- [DOCUMENT TEXT]:
[Start of section]

MONTEGO Bay-born clinical psychotherapist Latoya T Reid has been creating waves since migrating to Canada in 2015, and her latest achievement has many singing her praises. She is the recipient of the prestigious University of Regina Alumni Crowning Achievement Award for distinguished humanitarian and community service, having built a reputation for leadership, advocacy and volunteerism.

Reid, a registered social worker, is a community activist and leader who has focused her advocacy around one of today's most important issues — anti-racism. Her clinical practice, Altoya The Therapist, focuses on delivering a trauma informed, race-based approach to mental health therapy which has resonated with the black, indigenous and people of colour (BIPOC) community. During the Black Lives Matter movement, Reid's outspoken comments gained her media attention and provided a platform for her to speak on the issue to, among other groups, University of Regina Psychology Graduate Students Association (Anti-Racism Series), Black Lives Matter YXE, Canadian National Institute for the Blind, and RaiseHer Community.

[End of section]

- [RECORDS SUPPLIED]:
[Start of section]

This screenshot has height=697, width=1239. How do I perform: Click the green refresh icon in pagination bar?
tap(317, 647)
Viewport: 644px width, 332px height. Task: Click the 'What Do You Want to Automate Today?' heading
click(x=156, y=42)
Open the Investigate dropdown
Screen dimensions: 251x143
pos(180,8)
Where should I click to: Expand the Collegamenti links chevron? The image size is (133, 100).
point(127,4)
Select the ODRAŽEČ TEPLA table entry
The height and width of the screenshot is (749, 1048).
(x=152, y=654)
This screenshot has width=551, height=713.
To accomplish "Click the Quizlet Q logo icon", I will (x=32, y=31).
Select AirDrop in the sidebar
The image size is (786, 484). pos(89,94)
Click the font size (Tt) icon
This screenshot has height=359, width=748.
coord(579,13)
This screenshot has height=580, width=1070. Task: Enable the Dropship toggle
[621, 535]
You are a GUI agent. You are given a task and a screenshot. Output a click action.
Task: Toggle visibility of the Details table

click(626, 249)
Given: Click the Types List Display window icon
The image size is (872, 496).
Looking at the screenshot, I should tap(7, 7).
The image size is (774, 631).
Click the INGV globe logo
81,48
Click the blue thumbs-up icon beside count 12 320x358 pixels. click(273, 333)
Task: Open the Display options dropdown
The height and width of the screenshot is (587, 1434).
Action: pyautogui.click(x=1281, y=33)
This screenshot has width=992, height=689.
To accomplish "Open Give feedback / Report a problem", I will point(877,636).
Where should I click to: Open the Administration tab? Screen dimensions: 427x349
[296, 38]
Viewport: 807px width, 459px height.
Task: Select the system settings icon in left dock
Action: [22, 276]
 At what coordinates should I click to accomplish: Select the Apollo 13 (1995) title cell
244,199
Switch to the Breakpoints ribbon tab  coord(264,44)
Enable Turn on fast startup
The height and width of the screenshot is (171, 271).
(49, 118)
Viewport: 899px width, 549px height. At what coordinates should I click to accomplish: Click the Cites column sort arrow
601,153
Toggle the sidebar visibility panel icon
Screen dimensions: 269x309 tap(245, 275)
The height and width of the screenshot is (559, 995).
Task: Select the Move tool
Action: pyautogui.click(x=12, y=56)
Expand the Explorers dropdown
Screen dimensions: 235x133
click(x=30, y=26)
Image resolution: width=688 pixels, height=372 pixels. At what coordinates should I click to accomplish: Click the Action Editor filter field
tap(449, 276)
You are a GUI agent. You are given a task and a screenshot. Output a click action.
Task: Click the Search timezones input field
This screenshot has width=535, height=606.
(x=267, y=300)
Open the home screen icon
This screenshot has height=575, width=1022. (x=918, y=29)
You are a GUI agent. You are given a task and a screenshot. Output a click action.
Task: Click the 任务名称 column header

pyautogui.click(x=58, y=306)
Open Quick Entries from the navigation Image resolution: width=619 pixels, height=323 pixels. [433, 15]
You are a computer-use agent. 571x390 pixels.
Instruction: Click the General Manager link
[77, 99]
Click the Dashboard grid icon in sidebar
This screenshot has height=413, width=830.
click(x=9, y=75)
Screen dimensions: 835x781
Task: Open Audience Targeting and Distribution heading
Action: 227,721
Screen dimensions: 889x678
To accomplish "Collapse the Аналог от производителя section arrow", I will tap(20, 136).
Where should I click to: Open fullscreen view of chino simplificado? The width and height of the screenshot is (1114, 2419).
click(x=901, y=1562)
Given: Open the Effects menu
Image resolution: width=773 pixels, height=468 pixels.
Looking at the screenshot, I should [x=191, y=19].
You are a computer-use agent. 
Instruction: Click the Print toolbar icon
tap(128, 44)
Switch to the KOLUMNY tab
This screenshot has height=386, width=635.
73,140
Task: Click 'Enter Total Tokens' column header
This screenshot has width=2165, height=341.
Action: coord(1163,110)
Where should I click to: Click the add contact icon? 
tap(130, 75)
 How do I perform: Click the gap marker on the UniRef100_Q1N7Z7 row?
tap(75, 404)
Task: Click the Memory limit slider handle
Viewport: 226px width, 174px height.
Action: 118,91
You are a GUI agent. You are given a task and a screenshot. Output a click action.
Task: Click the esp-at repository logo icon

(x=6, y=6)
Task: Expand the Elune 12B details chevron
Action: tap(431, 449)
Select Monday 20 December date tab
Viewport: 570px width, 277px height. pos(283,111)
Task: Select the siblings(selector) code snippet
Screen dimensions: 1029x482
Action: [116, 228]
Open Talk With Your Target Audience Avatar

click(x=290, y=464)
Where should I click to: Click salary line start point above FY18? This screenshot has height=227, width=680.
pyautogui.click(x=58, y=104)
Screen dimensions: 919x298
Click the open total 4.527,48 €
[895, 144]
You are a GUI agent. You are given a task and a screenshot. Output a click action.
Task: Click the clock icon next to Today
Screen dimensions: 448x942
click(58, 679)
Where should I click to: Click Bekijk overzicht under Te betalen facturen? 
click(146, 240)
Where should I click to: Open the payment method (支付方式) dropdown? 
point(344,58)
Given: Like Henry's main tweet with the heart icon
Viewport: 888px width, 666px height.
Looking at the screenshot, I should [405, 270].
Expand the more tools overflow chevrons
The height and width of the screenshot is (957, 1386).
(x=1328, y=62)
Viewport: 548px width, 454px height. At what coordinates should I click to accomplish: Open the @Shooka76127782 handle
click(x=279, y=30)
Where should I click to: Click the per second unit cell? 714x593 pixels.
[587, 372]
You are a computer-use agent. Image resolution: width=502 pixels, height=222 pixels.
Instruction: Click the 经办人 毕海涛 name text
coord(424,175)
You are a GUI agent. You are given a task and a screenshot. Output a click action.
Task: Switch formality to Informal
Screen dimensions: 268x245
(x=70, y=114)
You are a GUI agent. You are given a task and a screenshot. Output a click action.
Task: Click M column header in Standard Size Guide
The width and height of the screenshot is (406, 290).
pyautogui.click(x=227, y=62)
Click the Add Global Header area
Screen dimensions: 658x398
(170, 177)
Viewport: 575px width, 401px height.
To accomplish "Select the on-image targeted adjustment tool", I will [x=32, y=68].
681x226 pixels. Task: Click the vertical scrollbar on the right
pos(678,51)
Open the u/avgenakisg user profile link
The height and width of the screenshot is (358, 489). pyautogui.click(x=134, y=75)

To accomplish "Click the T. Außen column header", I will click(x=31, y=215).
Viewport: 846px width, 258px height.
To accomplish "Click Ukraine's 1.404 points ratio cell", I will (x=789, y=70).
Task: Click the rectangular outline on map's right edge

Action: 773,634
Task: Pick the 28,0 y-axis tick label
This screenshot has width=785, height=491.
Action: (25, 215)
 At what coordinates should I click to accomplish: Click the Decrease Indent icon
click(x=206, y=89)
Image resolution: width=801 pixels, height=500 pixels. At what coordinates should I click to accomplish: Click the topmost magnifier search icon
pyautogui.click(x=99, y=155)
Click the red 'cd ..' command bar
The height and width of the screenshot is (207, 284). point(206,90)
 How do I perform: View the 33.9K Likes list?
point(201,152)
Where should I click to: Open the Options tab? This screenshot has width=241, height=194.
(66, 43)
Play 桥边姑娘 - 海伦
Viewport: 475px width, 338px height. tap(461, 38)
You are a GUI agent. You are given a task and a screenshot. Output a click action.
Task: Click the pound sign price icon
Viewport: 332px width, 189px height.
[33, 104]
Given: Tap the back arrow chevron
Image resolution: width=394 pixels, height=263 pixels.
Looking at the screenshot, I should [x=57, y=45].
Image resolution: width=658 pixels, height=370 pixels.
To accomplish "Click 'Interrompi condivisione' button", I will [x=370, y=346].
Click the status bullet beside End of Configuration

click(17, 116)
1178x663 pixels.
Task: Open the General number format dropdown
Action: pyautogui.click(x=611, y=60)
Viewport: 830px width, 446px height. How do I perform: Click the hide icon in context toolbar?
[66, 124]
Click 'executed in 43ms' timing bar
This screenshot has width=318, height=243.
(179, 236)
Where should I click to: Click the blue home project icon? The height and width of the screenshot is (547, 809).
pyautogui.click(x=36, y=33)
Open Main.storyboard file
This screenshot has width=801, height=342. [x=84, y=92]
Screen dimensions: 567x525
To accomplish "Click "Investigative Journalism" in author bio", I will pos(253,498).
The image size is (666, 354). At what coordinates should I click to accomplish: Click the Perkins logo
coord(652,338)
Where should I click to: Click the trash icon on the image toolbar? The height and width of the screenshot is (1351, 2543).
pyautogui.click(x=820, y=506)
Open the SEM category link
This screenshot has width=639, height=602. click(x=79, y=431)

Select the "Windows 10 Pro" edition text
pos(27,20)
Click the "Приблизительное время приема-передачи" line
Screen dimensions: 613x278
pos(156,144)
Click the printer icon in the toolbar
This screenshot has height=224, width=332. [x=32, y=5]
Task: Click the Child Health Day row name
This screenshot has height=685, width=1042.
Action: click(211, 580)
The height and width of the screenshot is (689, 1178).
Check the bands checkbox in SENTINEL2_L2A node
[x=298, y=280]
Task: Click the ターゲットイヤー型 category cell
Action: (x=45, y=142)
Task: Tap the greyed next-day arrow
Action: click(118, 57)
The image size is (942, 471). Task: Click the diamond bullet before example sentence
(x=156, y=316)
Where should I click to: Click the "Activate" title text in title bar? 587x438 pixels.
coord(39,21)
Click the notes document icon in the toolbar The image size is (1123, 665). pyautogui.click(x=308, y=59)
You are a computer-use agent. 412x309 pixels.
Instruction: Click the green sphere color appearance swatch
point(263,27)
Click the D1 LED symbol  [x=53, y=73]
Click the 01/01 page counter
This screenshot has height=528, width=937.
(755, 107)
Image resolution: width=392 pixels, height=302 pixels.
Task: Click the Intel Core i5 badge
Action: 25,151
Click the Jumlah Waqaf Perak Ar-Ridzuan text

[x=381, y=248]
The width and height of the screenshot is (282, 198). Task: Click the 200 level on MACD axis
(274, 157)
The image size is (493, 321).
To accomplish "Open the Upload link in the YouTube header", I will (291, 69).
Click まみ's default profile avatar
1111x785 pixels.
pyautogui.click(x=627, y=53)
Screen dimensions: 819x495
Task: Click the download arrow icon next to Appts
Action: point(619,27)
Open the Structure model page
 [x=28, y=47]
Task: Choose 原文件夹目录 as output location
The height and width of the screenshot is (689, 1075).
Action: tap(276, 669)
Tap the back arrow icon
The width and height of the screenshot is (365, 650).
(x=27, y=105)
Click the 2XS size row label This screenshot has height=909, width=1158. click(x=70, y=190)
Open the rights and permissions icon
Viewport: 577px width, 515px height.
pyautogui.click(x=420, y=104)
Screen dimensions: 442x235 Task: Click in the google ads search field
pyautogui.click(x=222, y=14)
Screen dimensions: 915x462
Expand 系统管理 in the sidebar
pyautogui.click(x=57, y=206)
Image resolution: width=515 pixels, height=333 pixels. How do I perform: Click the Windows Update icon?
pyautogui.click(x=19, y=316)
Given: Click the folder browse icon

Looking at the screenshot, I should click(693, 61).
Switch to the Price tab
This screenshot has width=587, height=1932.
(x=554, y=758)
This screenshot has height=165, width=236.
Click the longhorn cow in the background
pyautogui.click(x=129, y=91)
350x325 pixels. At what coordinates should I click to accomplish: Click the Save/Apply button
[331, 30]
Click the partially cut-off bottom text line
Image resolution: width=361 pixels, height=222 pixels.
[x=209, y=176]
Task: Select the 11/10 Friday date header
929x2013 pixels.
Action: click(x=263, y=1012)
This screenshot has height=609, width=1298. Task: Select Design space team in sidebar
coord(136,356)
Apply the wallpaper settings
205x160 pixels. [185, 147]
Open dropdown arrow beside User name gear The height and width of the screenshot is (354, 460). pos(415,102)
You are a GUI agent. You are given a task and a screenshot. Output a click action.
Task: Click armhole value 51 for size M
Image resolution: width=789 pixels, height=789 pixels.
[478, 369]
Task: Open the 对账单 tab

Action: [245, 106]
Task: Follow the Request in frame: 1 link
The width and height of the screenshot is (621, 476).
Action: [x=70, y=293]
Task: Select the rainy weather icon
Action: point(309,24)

[End of section]

- [WORK TO COMPLETE]: Quote the article about Latoya T Reid word for word, everything from "Reid, a registered" down to "and RaiseHer Community.".

- [REPLY TO THE EXERCISE]:
Reid, a registered social worker, is a community activist and leader who has focused her advocacy around one of today's most important issues — anti-racism. Her clinical practice, Altoya The Therapist, focuses on delivering a trauma informed, race-based approach to mental health therapy which has resonated with the black, indigenous and people of colour (BIPOC) community. During the Black Lives Matter movement, Reid's outspoken comments gained her media attention and provided a platform for her to speak on the issue to, among other groups, University of Regina Psychology Graduate Students Association (Anti-Racism Series), Black Lives Matter YXE, Canadian National Institute for the Blind, and RaiseHer Community.